While the dollar dropped in global currency reserves, holdings of euros rose to a record, the IMF report shows. The U.S. currency’s portion declined to 62.8 percent from 65 percent in the first quarter. The euro’s share rose to a record 27.5 percent from 25.9 percent while the pound and yen gained.
The share of reserves in dollars declined even after the Fed and the government lent, spent or guaranteed $11.6 trillion to shore up the economy and the financial system. The Fed has increased the size of its balance sheet to $2.144 trillion from $906 billion in September 2008.
Treasury officials rely on foreign investors to buy the record amount of debt needed to finance the more than $1 trillion budget deficit. The gap will grow to $1.6 trillion in fiscal 2010 before narrowing to $1.4 trillion the following year, according to the Congressional Budget Office.
Treasury Sales
The U.S. sold $1.517 trillion of notes and bonds this year, compared with $585 billion at the same point in 2008. London- based Barclays Plc forecast total 2009 issuance at $2.1 trillion, and $2.5 trillion in 2010.
Dollar bears say net purchases of long-term U.S. securities by foreign investors fell below the trade deficit by $46 billion in the first half of the year, one of the only three occasions since 1994 there was a shortfall, according to Treasury Department data.
China has slowed purchases, increasing its holdings 10 percent to $800.5 billion through July after a 52 percent rise in 2008 and 20 percent in 2007, according to the Treasury Department. Foreign ownership overall has risen 11.4 percent to $3.43 trillion, after gaining 31 percent in 2008.
Chinese Premier Wen Jiabao said in March that the Asian nation was “worried” about the safety of its investment in U.S. debt, as a weakening dollar eroded the value of its record $2.1 trillion of foreign-exchange reserves.
Dollar Index
The Dollar Index traded as low as 75.767 today, still above the lows in March 2008, when it fell to a record 70.698. The decline isn’t as steep as in the late 1980s, when it tumbled 48 percent to 85.33 in January 1988 from 164.72 in March 1985.
There’s no sign slower purchases of U.S. debt are leading to higher borrowing costs. The yield on the benchmark 10-year Treasury, which helps determine everything from mortgage rates to auto loan payments, has averaged 3.17 percent this year, compared with 5.6 percent since 1989.
“The dollar will fall against the euro into the year-end as investors reallocate funds in search of higher yields,” said Hans-Guenter Redeker, the London-based global head of currency strategy at BNP Paribas SA, the most accurate forecaster of 2007. “This is only capital export though, not capital flight. There is no evidence whatsoever that the weak dollar will lead to capital flight.”
No Inflation
There is no inflation in the U.S. that would deter foreign investors from Treasuries.

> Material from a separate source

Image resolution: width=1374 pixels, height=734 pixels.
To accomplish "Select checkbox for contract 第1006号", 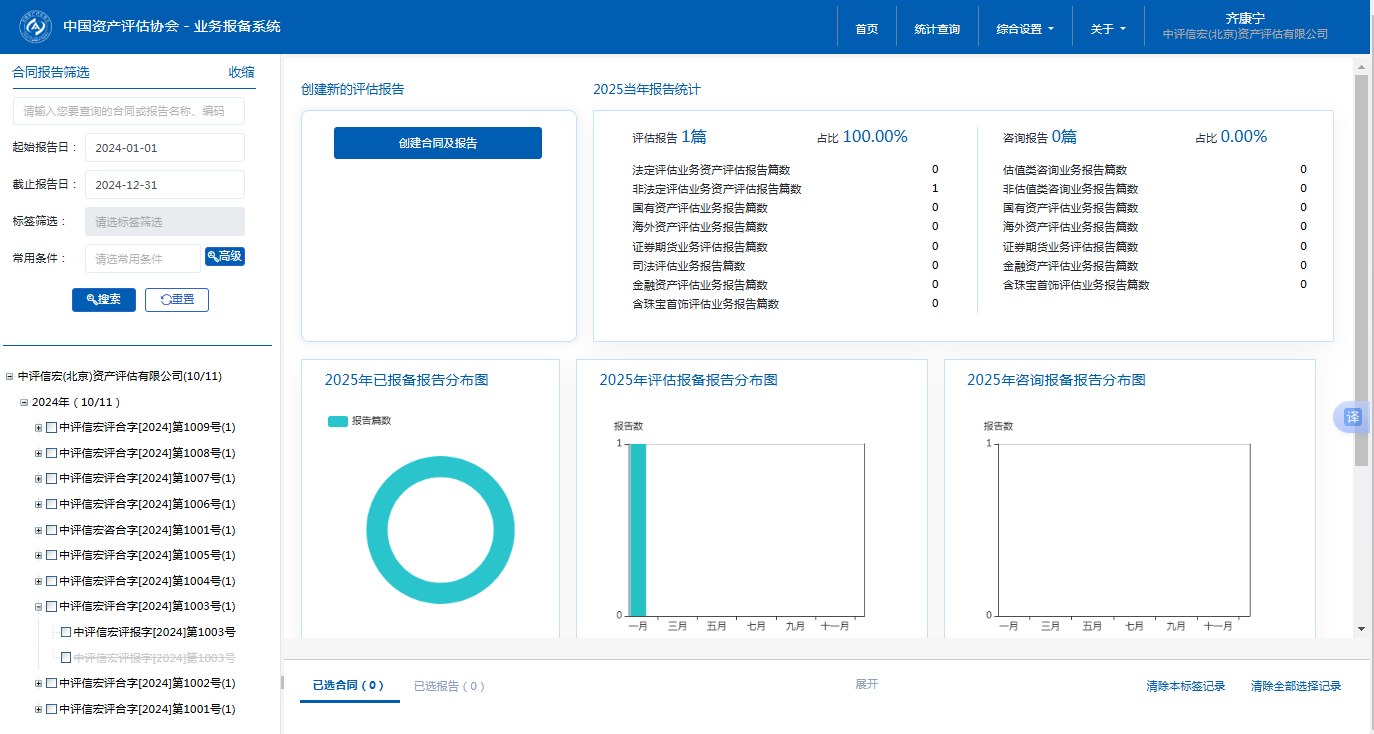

Consumer prices fell 1.5 percent in August from a year earlier, and have dropped for six straight months, the Labor Department in Washington said Aug. 16.
“Inflation is still declining in the U.S., so it’s wrong to say that the dollar is losing its purchasing power,” Redeker said. “The U.S. is a domestically driven economy. It has huge output gaps, and these are going to keep inflation subdued for at least two years.”

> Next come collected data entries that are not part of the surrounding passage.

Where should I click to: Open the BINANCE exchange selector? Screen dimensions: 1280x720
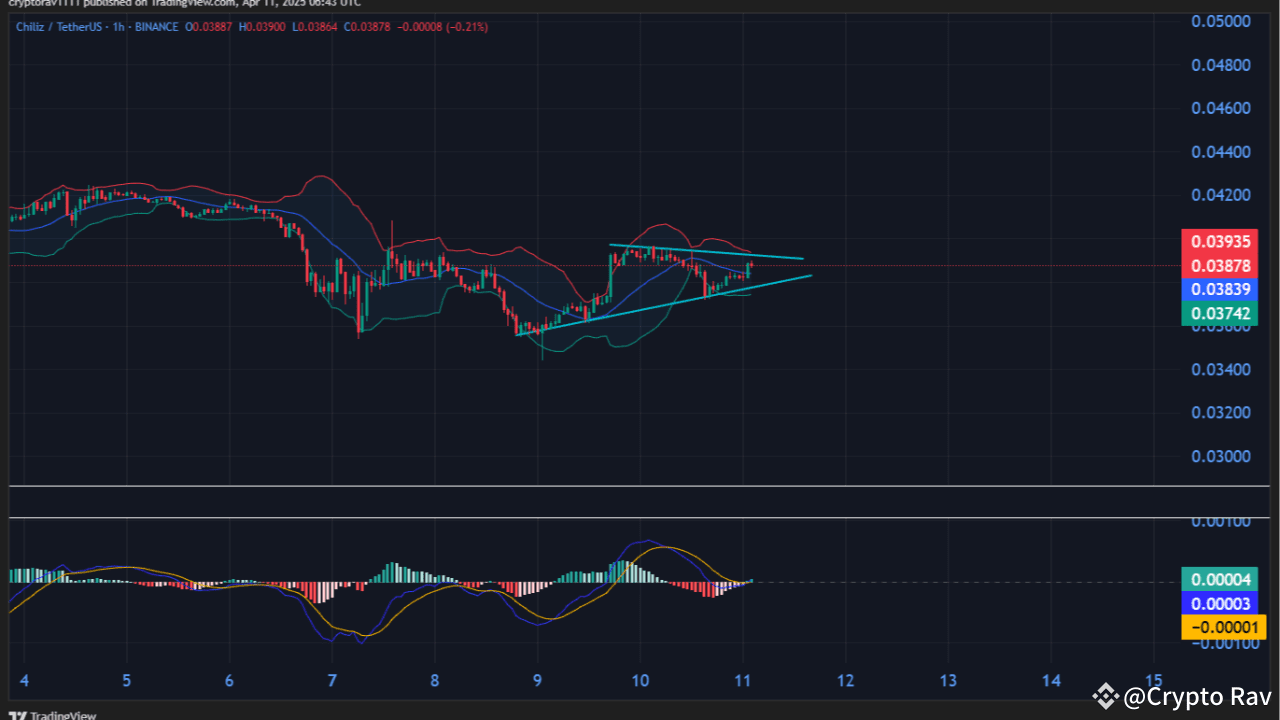tap(158, 27)
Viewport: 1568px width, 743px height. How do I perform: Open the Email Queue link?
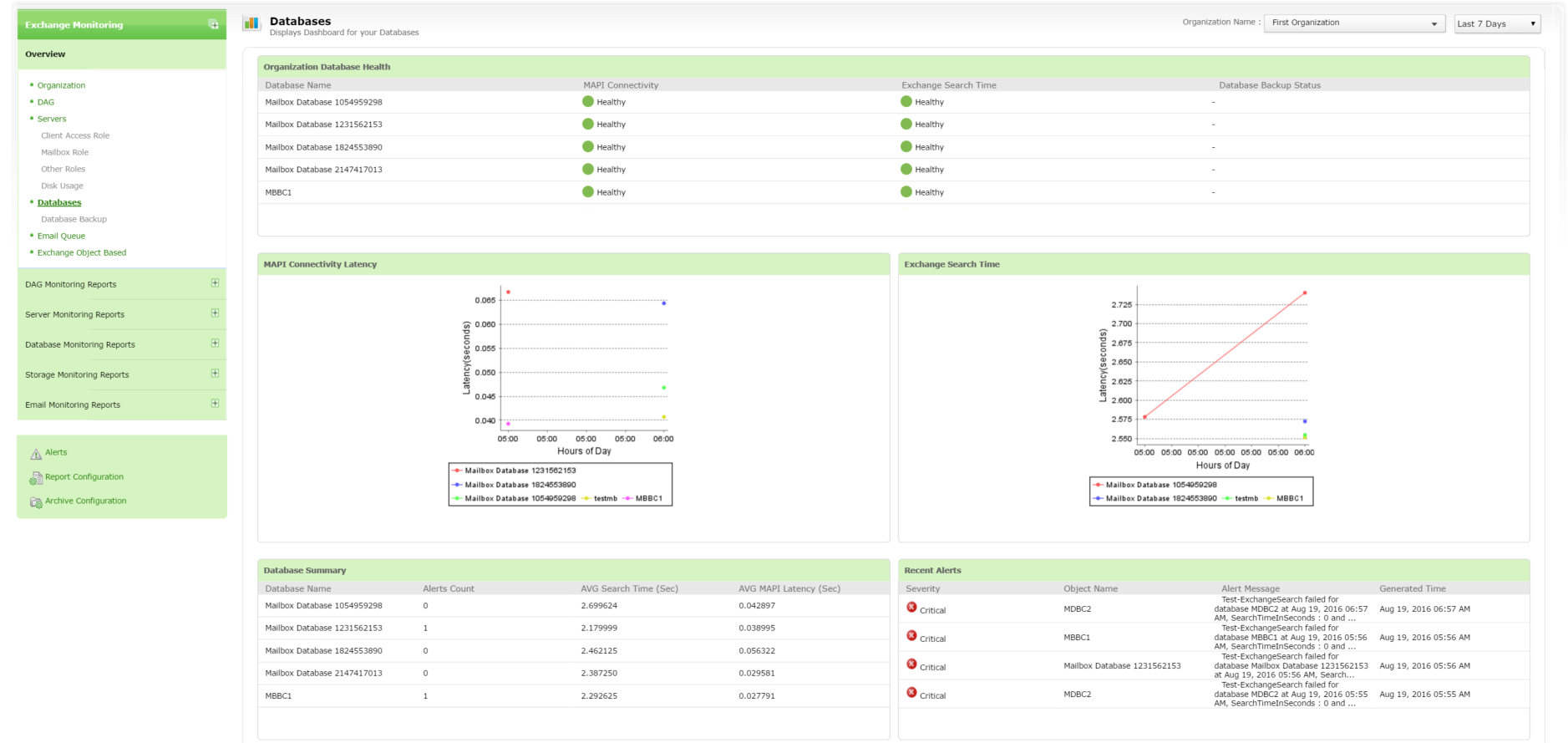pos(61,236)
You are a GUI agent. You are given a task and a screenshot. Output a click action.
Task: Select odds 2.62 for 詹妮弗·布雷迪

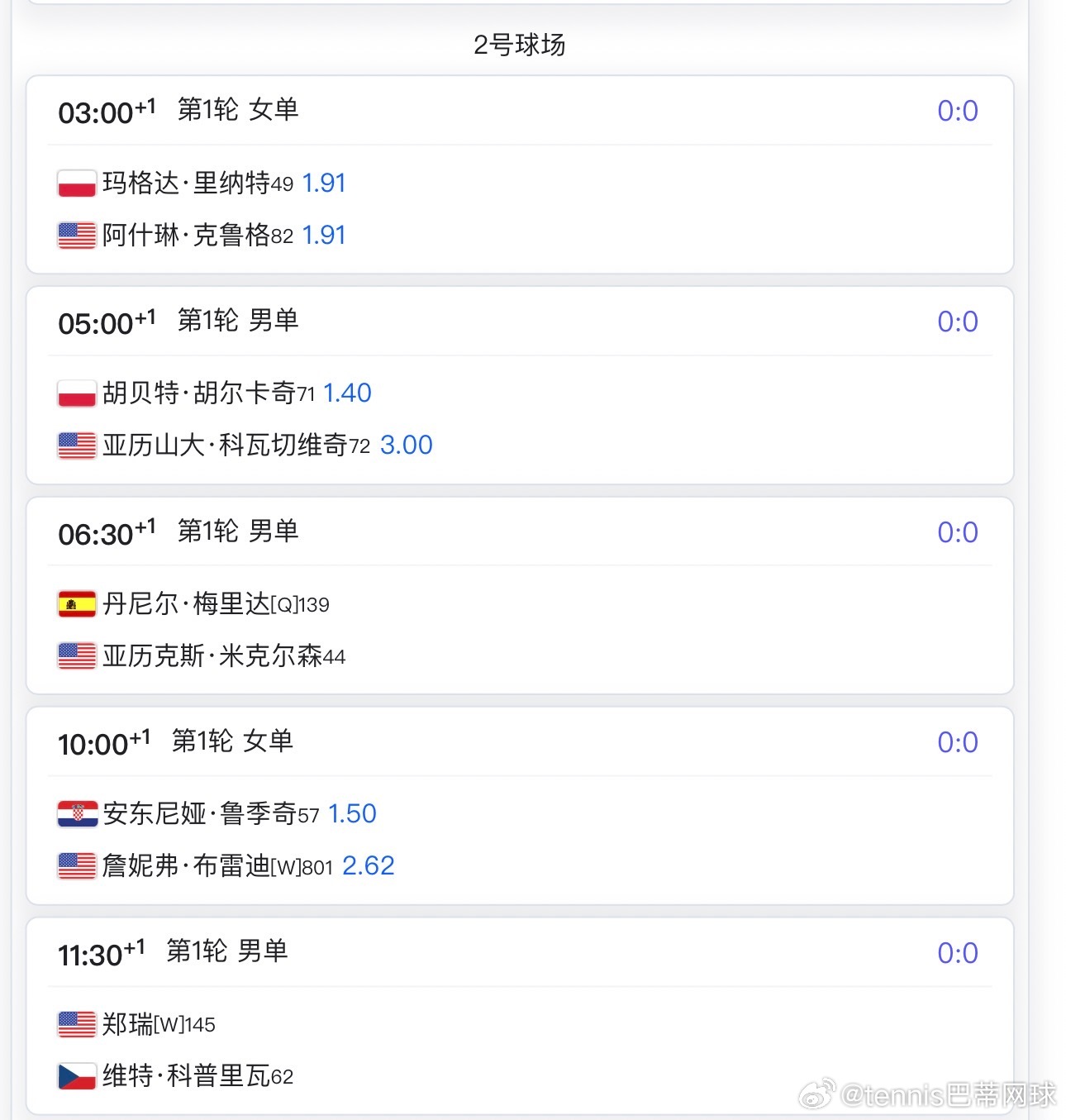pyautogui.click(x=368, y=865)
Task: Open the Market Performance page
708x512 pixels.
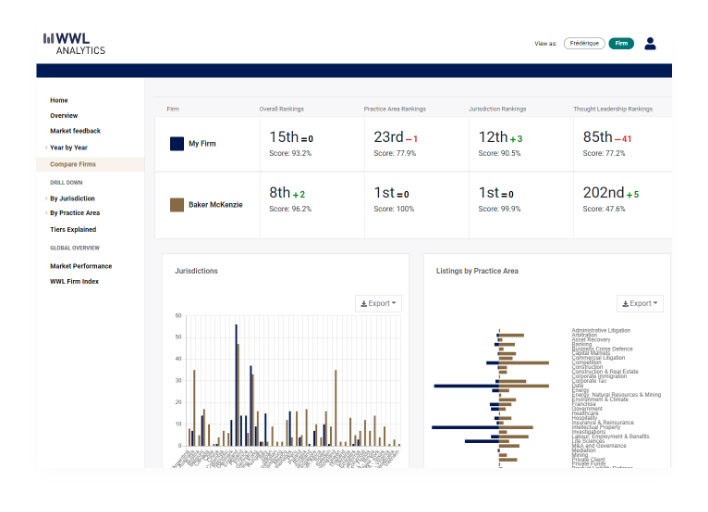Action: [81, 266]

G-7 finance chiefs stopped short of singling out the dollar for criticism in a statement after talks on Oct. 3, saying that “excess volatility and disorderly movements in exchange rates have adverse implications for economic and financial stability.” That’s the same language they used in April, when the Dollar Index rose to 86.871.

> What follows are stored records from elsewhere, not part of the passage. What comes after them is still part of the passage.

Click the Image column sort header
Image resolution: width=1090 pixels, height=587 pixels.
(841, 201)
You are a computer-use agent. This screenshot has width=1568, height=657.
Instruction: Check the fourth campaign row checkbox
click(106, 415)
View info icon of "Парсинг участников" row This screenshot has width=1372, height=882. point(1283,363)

“You can definitely read a worry among the non-U.S. participants in the G-7 meeting about the stance of U.S. authorities, and whether there’s any meaning to the strong- dollar policy,” said Carl Hammer, a senior global analyst at SEB AB in Stockholm. “Behind the scenes, there are definitely more deliberations and pressure for seeing the U.S. being really outspoken in defending its strong-dollar policy.”